Figure 3. Uptake and on-target efficacy of LNP-siRNA formulations in human leukemic cells in vitro.

Figure 3

A. Representative FACS plot showing the percentage of Dil (LNP) positive cells as measured by flow cytometry in K562L.GFP cells treated with LNP CTRL siRNA (4μg/ml and 0.0625 μg/ml) after 24 hours.

B. LNP uptake in all human leukemia cells in vitro over a large concentration range over time. Percentage of Dil (LNP) positive cells as measured by flow cytometry in K562L.GFP cells treated with LNP CTRL siRNA at indicated time points in the figure (mean ± SEM, n=3).

C. Mean fluorescence intensity of DiI (LNP) uptake in human leukemia cells over a large concentration range over time (mean ± SEM, n=3).

D. Mean fluorescence intensity of DiI (LNP uptake) as measured by flow cytometry in K562L.GFP cells at 1 hour, after treatment with LNP siRNA in the presence or absence of inhibitors of endocytosis (mean ± SEM, n=3).
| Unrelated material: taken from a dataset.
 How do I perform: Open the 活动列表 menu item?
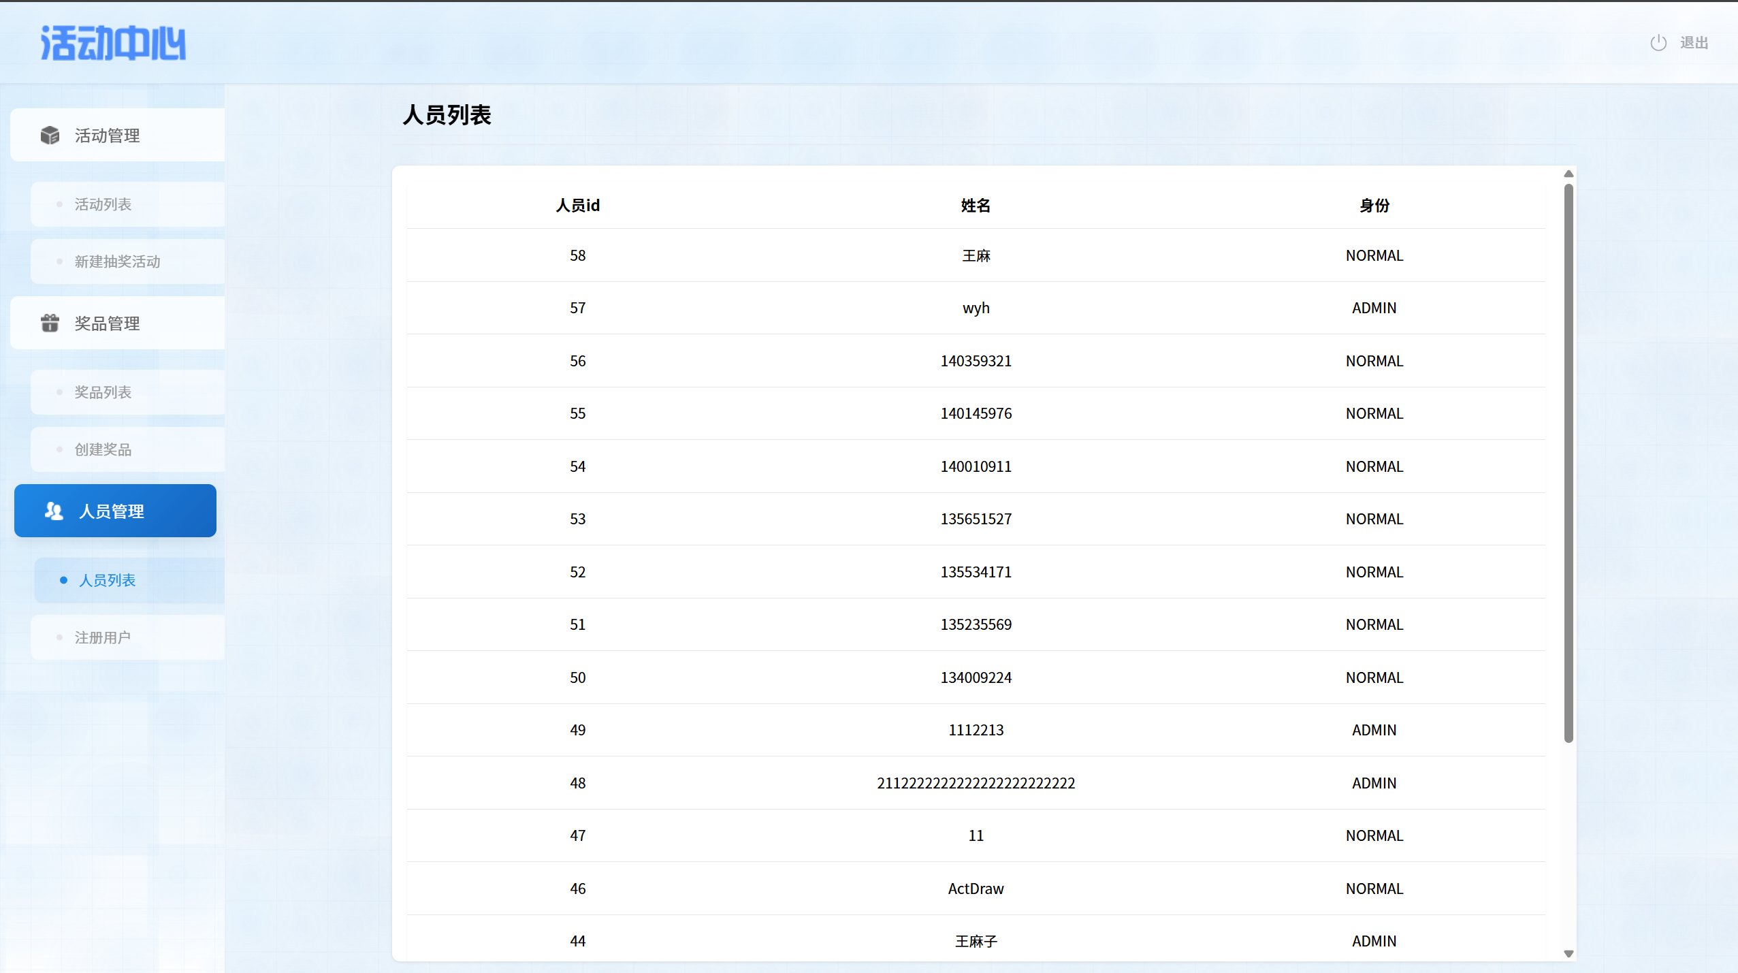pos(103,204)
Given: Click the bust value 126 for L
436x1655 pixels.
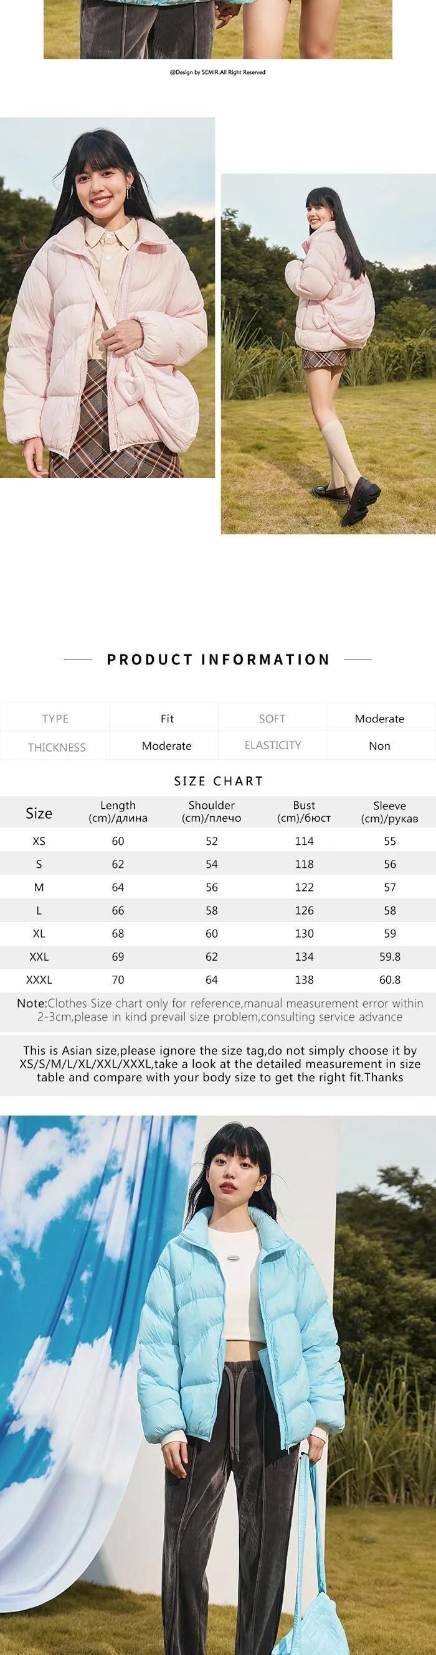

E. Percentage of Annexin V positive K562L.GFP cells after 96 hours of LNP-CTRL or anti-BCR-ABL siRNA treatment at indicated concentrations (mean ± SEM, n=3).

F. Viability of K562L.GFP cells after 96 hours of LNP-CTRL or anti-BCR-ABL siRNA treatment with indicated concentrations as shown in the figure (mean ± SEM, n=3).

G. RT-PCR validation of BCR-ABL knockdown using LNP encapsulated anti-BCR-ABL siRNA as compared to CTRL siRNA in K562L.GFP cells after 72 hours (mean ± SEM, n=3).

H. Western blot showing knockdown of BCR-ABL protein expression in K562L.GFP cells treated with LNP CTRL or anti-BCR-ABL siRNA for 96 hours (representative of n=3).

* indicates P<.05, ** indicates P<.01, ns, not significant.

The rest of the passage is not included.